You can enable the web search through an API by adding YDC_API_KEY (docs.you.com) or SERPER_API_KEY (serper.dev) or SERPAPI_KEY (serpapi.com) or SERPSTACK_API_KEY (serpstack.com) or SEARCHAPI_KEY (searchapi.io) to your .env.local.

You can also simply enable the local google websearch by setting USE_LOCAL_WEBSEARCH=true in your .env.local or specify a SearXNG instance by adding the query URL to SEARXNG_QUERY_URL.

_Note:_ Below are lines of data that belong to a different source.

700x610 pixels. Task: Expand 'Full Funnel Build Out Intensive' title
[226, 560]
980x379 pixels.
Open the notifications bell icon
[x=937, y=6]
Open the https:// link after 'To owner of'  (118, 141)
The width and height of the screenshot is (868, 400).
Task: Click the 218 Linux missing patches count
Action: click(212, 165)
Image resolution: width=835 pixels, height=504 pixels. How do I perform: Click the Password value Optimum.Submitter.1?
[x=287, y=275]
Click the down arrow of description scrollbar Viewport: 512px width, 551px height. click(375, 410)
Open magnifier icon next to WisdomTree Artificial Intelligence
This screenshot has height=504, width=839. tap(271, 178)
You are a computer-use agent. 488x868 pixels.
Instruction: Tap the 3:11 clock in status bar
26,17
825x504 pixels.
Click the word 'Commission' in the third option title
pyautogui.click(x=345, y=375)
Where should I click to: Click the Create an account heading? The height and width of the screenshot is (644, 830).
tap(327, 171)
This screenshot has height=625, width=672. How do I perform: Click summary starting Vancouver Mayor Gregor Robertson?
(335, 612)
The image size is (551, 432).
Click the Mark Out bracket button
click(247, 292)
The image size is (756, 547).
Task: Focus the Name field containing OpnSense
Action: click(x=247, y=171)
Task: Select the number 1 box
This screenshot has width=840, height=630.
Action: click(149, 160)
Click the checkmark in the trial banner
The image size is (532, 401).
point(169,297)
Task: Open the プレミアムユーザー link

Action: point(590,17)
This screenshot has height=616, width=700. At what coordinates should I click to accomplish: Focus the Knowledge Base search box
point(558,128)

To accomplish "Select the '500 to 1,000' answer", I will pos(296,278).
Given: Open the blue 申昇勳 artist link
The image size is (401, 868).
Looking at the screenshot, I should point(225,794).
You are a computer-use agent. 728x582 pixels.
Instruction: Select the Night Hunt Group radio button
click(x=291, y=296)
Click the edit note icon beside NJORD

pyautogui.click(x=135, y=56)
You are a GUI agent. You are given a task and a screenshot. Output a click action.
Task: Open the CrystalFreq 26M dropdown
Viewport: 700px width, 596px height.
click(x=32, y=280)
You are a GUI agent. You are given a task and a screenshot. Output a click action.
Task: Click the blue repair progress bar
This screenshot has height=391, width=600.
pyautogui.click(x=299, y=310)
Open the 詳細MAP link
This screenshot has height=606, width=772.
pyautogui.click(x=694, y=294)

You can enable javascript when parsing webpages to improve compatibility with WEBSEARCH_JAVASCRIPT=true at the cost of increased CPU usage. You'll want at least 4 cores when enabling.

Custom models

You can customize the parameters passed to the model or even use a new model by updating the MODELS variable in your .env.local. The default one can be found in .env and looks like this :

MODELS=`[
  {
    "name": "mistralai/Mistral-7B-Instruct-v0.2",
    "displayName": "mistralai/Mistral-7B-Instruct-v0.2",
    "description": "Mistral 7B is a new Apache 2.0 model, released by Mistral AI that outperforms Llama2 13B in benchmarks.",
    "websiteUrl": "https://mistral.ai/news/announcing-mistral-7b/",
    "preprompt": "",
    "chatPromptTemplate" : "<s>{{#each messages}}{{#ifUser}}[INST] {{#if @first}}{{#if @root.preprompt}}{{@root.preprompt}}\n{{/if}}{{/if}}{{content}} [/INST]{{/ifUser}}{{#ifAssistant}}{{content}}</s>{{/ifAssistant}}{{/each}}",
    "parameters": {
      "temperature": 0.3,
      "top_p": 0.95,
      "repetition_penalty": 1.2,
      "top_k": 50,
      "truncate": 3072,
      "max_new_tokens": 1024,
      "stop": ["</s>"]
    },
    "promptExamples": [
      {
        "title": "Write an email from bullet list",
        "prompt": "As a restaurant owner, write a professional email to the supplier to get these products every week: \n\n- Wine (x10)\n- Eggs (x24)\n- Bread (x12)"
      }, {
        "title": "Code a snake game",
        "prompt": "Code a basic snake game in python, give explanations for each step."
      }, {
        "title": "Assist in a task",
        "prompt": "How do I make a delicious lemon cheesecake?"
      }
    ]
  }
]`

You can change things like the parameters, or customize the preprompt to better suit your needs. You can also add more models by adding more objects to the array, with different preprompts for example.

chatPromptTemplate

When querying the model for a chat response, the chatPromptTemplate template is used. messages is an array of chat messages, it has the format [{ content: string }, ...]. To identify if a message is a user message or an assistant message the ifUser and ifAssistant block helpers can be used.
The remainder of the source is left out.